I am finding it hard to get a really sharp photo through the two layers of thermal glass on my deck door when shooting birds at my artificial thicket back deck feeder station. The photos look sharp at reasonable viewing sizes, but when pixel peeping, you can see that they are not quite there. This one, however, passes the pixel peeping test. Maybe I found a section of particularly flat window glass I am waiting for warmer weather when I can shoot through the open door, or even go out and sit with my laptop in the corner of the deck furthest from the feeders and pretend to be part of the scenery.

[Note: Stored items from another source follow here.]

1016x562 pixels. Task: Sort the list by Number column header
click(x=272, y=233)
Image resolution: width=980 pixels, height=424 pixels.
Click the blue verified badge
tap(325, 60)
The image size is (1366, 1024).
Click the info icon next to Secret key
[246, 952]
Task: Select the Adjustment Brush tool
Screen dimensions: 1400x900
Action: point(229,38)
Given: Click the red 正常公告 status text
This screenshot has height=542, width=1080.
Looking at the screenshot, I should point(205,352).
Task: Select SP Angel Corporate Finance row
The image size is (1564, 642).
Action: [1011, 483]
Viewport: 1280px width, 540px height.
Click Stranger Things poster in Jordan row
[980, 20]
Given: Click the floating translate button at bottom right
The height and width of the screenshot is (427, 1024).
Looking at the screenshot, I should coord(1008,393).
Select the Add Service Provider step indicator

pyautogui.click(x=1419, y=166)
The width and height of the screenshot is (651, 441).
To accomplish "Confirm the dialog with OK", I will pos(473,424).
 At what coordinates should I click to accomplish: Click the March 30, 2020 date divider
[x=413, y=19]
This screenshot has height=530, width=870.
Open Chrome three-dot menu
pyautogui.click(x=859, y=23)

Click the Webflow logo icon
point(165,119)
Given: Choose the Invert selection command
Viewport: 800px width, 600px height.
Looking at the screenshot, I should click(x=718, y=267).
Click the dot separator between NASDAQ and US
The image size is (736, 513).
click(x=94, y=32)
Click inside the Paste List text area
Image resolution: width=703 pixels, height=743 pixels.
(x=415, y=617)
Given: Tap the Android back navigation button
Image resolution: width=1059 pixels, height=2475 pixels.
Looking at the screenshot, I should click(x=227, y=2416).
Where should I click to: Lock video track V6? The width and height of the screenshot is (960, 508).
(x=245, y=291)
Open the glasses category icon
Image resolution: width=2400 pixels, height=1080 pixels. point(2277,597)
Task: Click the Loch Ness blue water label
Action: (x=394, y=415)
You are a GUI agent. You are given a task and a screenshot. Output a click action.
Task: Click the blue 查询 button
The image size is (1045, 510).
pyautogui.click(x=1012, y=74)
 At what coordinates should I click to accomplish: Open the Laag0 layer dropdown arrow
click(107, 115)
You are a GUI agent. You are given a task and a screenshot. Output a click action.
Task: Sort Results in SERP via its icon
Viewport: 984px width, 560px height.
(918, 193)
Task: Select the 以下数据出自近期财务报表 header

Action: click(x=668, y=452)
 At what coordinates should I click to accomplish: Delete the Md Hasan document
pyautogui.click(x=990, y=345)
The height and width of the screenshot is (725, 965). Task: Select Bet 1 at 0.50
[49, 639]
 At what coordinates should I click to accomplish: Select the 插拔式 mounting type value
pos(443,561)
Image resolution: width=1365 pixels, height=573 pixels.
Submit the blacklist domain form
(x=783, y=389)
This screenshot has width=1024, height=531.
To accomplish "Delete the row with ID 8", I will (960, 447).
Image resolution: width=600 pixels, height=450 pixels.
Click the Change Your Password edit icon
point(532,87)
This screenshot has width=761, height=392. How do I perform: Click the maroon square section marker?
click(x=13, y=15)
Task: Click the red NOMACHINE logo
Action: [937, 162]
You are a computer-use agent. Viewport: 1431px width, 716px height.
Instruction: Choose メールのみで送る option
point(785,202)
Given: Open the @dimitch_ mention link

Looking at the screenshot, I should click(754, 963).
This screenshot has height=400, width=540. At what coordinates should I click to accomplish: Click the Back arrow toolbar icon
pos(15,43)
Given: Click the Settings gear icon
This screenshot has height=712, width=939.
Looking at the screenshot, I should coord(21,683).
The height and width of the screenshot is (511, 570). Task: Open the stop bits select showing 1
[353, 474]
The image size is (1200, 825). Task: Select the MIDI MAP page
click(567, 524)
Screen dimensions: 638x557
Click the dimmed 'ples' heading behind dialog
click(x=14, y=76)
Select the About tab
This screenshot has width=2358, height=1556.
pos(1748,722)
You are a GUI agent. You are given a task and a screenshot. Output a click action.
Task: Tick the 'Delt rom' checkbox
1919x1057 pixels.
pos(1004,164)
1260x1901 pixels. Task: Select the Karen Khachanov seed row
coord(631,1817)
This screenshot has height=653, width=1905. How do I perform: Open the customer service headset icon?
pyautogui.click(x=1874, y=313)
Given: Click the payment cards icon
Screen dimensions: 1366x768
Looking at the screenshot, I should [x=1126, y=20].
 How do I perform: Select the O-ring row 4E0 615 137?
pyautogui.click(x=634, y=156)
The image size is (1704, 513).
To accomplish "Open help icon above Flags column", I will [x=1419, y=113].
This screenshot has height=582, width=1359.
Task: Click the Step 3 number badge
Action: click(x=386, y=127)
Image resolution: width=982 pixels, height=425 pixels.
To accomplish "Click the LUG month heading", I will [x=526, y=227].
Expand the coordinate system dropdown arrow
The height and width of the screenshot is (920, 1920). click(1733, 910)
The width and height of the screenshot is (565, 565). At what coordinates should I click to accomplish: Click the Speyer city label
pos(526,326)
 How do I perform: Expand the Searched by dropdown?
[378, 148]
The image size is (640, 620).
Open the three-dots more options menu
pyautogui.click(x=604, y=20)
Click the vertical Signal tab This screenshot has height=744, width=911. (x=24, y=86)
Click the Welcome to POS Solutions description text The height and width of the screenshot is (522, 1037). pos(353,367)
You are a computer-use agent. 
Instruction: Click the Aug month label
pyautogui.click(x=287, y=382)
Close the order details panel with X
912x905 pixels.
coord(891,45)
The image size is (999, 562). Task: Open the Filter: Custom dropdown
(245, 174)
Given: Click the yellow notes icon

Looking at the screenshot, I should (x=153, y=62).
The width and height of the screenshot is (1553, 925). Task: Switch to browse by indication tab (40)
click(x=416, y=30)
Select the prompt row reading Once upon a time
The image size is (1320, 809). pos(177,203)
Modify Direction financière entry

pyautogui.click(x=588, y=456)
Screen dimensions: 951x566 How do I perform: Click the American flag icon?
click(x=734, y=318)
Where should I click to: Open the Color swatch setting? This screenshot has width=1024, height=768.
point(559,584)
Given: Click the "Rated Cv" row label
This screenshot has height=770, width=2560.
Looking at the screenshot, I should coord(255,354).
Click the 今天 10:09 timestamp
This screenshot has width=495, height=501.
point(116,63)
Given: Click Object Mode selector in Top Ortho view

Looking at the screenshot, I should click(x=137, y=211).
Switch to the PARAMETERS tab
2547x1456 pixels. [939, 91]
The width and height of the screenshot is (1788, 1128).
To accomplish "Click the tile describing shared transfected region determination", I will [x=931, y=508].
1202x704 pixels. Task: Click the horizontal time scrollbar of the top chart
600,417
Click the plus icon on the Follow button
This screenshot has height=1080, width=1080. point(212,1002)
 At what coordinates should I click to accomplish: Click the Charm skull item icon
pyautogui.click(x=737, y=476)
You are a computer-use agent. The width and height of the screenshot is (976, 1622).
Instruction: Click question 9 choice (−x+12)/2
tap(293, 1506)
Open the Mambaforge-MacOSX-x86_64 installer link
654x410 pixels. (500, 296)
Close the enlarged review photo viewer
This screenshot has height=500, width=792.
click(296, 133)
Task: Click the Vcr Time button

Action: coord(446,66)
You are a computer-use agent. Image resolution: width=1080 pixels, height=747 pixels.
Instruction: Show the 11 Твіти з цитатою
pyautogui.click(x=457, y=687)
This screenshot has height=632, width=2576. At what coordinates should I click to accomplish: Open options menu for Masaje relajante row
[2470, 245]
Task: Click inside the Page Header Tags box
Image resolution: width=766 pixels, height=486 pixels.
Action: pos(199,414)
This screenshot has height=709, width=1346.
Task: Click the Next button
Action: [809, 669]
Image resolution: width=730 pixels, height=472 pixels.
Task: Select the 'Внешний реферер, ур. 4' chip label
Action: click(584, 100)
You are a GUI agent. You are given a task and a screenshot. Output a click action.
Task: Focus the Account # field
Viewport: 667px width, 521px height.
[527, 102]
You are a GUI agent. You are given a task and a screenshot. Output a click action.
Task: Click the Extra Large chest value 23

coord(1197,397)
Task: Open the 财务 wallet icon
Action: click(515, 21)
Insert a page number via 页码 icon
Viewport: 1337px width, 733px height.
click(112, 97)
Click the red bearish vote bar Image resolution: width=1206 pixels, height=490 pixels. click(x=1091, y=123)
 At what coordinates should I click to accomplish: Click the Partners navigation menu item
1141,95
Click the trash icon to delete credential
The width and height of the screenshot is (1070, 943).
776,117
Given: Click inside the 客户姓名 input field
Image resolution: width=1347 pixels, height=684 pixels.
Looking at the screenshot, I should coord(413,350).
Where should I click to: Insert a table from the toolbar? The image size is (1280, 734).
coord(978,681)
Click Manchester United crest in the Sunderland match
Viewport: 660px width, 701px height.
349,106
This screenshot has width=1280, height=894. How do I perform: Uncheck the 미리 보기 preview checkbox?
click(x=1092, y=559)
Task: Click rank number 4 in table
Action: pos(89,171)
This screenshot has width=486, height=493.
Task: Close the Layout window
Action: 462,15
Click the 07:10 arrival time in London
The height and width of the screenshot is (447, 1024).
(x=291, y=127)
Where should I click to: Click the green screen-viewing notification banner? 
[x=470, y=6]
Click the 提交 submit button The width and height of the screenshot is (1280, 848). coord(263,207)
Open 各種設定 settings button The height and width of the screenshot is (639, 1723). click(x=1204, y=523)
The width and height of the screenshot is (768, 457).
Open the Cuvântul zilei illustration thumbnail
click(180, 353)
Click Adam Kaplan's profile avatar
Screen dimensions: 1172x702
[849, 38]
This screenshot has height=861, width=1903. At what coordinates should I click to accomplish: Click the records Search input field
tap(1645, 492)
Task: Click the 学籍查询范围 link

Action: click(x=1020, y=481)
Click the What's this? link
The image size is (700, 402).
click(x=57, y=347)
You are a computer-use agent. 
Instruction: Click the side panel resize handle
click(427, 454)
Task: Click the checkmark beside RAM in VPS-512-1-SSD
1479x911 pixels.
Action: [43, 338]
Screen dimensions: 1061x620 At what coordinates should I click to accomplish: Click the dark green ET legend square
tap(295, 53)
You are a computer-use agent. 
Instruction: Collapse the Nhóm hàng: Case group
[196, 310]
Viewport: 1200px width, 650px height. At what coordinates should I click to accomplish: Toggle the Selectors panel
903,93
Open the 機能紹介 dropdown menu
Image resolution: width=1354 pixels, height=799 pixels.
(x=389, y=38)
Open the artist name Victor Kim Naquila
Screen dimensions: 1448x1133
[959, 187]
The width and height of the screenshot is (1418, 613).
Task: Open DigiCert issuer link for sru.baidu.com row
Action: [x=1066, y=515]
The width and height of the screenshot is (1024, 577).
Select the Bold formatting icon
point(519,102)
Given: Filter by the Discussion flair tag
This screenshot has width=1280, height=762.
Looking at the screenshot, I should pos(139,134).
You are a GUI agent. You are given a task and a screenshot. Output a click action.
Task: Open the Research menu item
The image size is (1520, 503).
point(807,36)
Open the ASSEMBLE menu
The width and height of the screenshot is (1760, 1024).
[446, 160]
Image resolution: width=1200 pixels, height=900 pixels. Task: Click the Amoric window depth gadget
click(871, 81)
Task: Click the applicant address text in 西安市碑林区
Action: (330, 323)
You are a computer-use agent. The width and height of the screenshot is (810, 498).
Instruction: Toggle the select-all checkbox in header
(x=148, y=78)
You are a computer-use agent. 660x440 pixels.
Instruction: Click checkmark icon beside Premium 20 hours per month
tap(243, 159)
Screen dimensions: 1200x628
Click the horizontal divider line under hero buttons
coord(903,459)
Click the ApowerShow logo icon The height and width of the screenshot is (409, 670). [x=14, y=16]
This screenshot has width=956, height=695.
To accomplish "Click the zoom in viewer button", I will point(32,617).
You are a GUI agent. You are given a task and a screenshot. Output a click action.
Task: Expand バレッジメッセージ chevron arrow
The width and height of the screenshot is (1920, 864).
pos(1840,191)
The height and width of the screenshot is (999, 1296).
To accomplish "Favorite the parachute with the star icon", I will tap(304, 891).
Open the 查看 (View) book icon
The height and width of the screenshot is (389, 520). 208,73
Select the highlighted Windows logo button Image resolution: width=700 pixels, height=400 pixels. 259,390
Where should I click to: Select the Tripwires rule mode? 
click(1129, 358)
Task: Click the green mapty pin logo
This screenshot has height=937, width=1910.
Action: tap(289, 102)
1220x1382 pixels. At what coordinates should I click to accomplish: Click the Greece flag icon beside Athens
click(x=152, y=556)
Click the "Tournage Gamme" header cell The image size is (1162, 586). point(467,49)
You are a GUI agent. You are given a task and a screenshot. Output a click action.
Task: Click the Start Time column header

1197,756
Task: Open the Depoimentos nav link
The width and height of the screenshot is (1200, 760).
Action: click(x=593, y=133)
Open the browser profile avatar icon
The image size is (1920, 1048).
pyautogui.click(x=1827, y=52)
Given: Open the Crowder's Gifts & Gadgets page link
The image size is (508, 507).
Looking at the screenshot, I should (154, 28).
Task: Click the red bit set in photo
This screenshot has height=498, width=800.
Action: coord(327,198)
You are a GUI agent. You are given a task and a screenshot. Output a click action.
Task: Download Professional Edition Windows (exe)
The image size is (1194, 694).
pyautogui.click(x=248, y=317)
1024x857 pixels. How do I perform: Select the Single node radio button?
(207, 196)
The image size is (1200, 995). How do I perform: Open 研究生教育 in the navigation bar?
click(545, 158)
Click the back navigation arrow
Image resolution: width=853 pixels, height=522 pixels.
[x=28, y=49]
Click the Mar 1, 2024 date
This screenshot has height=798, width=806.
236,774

Canon SX50HS. Program with iContrast and Auto Shadow Control. –1/3 EV exposure compensation. (And even that only just held detail in the whites.) 1200mm equivalent field of view. f6.5 @ 1/1000 @ ISO 500. Processed in Lightroom for intensity, clarity, and sharpness.
Last Wednesday, after we got the instructions for finding the Long-eared Owl at the Ohio River Islands Refuge, and before we found it, we stumbled on a small herd of White-tailed Deer working their way through a thicket parallel to us. This shot is actually from the car window. Like most White-tails in protected environments (and what is more protected than an island refuge about as far from hunting season as you can get?), they knew we were there but they were not tremendously concerned (especially if we stayed in the car). This was a young deer, probably not yet a year old. It was maybe 15 feet back in the thicket, 20-25 feet from me.
Canon SX50HS, Program with iContrast and Auto Shadow Control. –1/3 EV exposure compensation. 1200mm equivalent field of view. f6.5 @ 1/400th @ ISO 800. Processed in Lightroom for intensity, clarity, and sharpness.
I am having a lot of fun with my artificial-thicket-back-deck-bird-feeding-station, though I have yet to get any photos in what I would call good light. This great Hairy Woodpecker came at about 6PM again, when ISO 800 was called for. Though it is not a perfect shot, I like the intimacy of the portrait, as well as the apparently natural setting.
Canon SX50HS. Program with iContrast and Auto Shadow Control. –1/3 EV exposure compensation. 1200mm equivalent field of view.f6.5 @ 1/400th @ ISO 800. Processed for intensity, clarity, sharpness and color balance using my new “glass” preset in Lightroom.
No, of course not! This is just a Red-breasted Nuthatch with a very pale belly. Nuthatches have to be one of the most entertaining species to watch. Their acrobatics while moving around in tree branches are always interesting, and often pretty funny. Of course, maybe that says more about me, or us, than it does about Nuthatches, but there you go…what can you do?
This is, by the way, one of the first shots from my artificial-thicket-back-deck-bird-feeding-station which I built only on Saturday! This was Sunday, about 6PM. We had, during an hour or so when my wife and I were actively watching the station: American Tree Sparrow, American Goldfinch, N. Chickadee, Plain Titmouse, Hairy, Downy, and Red-bellied Woodpecker, a Blue Jay, and a squirrel. I’d say the atbdbfs is working!
Until the weather is considerably better, I will be shooting through two panes of window glass separated by about an inch of air (the sliding deck door), so I am actually pretty happy with this shot.
Canon SX50HS. Program with iContrast and Auto Shadow Control. –1/3EV exposure compensation. f6.5 @ 1/125th @ ISO 800. Processed in Lightroom for intensity, clarity, and sharpness. Auto color balance to remove the blue tint from the glass. Since I expect to be shooting birds at the atbdbfs often, I have already created a Lightroom preset to handle the challenge, which I call, of course, “glass.”